I literally sleep like the dead.
In my life history I have slept through two (2) tornadoes which took out the building next door (Midwest shite). Neither one of them did i ever wake for a second, one was in a room full of teenage girls because we just moved a friend into a new apartment in Cedar Rapids, Iowa. Didn't wake to the cacophony of screams and Nature, but I awoke the next morning to the smell of French toast and quoted Jay & Silent Bob "I'm hoooongry, where can we get some breeekfast?" to the surprise of everyone who actually thought I might be dying somehow 😅
People literally think I'm dead when I'm asleep, sometimes I literally don't move and my limbs are asleep when I wake, and don't even start to receive pins and needles for at least 10 minutes. Literally paralyzed, I'm flopping one arm around with the other so I can get around my room get to the bathroom and actually urinate.
So, along with that, I've shared the experience of "either I don't dream at all, or it is slasher movie-murderous, violent nightmares which I often awake from yelling something I cannot remember, sweating, with my heart rate extremely escalated, then get a POTS rish from sitting up and sometimes pass back out.

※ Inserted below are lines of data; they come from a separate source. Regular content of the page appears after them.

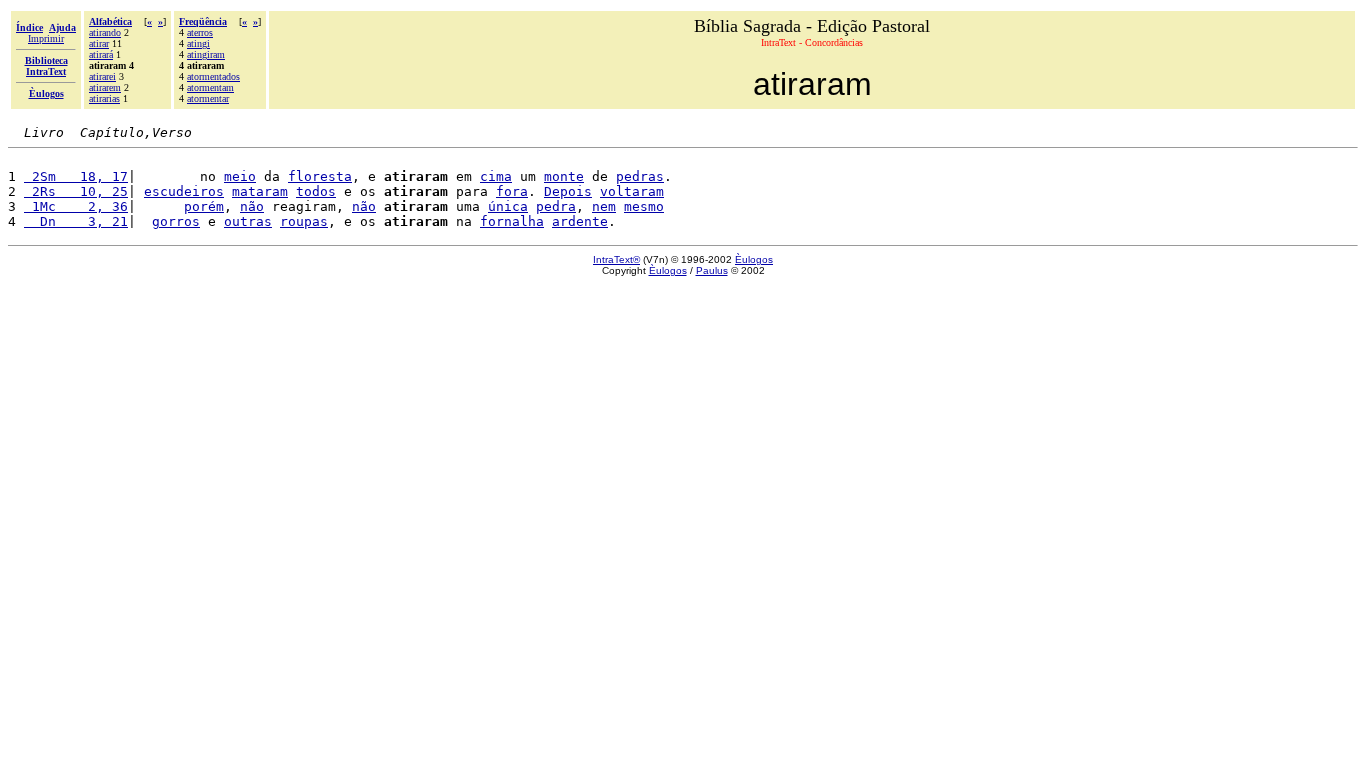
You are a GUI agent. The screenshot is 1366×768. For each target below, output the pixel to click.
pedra (556, 206)
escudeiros (184, 191)
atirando (105, 32)
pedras (640, 176)
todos (316, 191)
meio (240, 176)
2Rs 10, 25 (76, 191)
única (508, 206)
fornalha (512, 221)
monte (564, 176)
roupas (304, 221)
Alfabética (110, 21)
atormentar (208, 98)
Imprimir (46, 38)
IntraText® (616, 259)
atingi (198, 43)
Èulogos (754, 259)
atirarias (104, 98)
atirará (101, 54)
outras (248, 221)
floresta (320, 176)
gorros (176, 221)
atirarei (102, 76)
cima (496, 176)
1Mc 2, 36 (76, 206)
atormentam (210, 87)
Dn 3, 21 (76, 221)
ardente (580, 221)
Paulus (712, 270)
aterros (200, 32)
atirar (99, 43)
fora (512, 191)
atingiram (206, 54)
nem (604, 206)
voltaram (632, 191)
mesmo (644, 206)
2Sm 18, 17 (76, 176)
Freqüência (203, 21)
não (252, 206)
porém (204, 206)
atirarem (105, 87)
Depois (568, 191)
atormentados (213, 76)
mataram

Trust, I'd rather no dreams than those dreams.
Then, over the course of this last year I did a whoooooooole lot of Shadow work. I found a way to forgive my abusive father for leaving us and making some of the choices he did, and to forgive myself for many things in order to move on.
The nightmares stopped.
This was within a month or 2 of being put on meds for mental health for the first time ever (Vyvanse) and it seemed to also wipe away the regret of coming back to Life in the morning, much of my treatment-resistant depression, my threahold for frustration and unforseen change was raised considerably, my attention soan is nearly back to what it used to be, and I'm on a sleep SCHEDULE where I sleep nightlyyyyy now! It completely changed my life.
So I can't be certain if i was just in a period between nightmares when I started it, and that the Vyvanse actually put the kabosh on them, or what.
One thing I do know, is that psychiatrists seem to unanimously agree that nightmares come from unhealed personal trauma, and until you face it your subconscious will continue to scream it at you all night long, in the worst of ways, trying to make the message louder and clearer until you acknowledge it.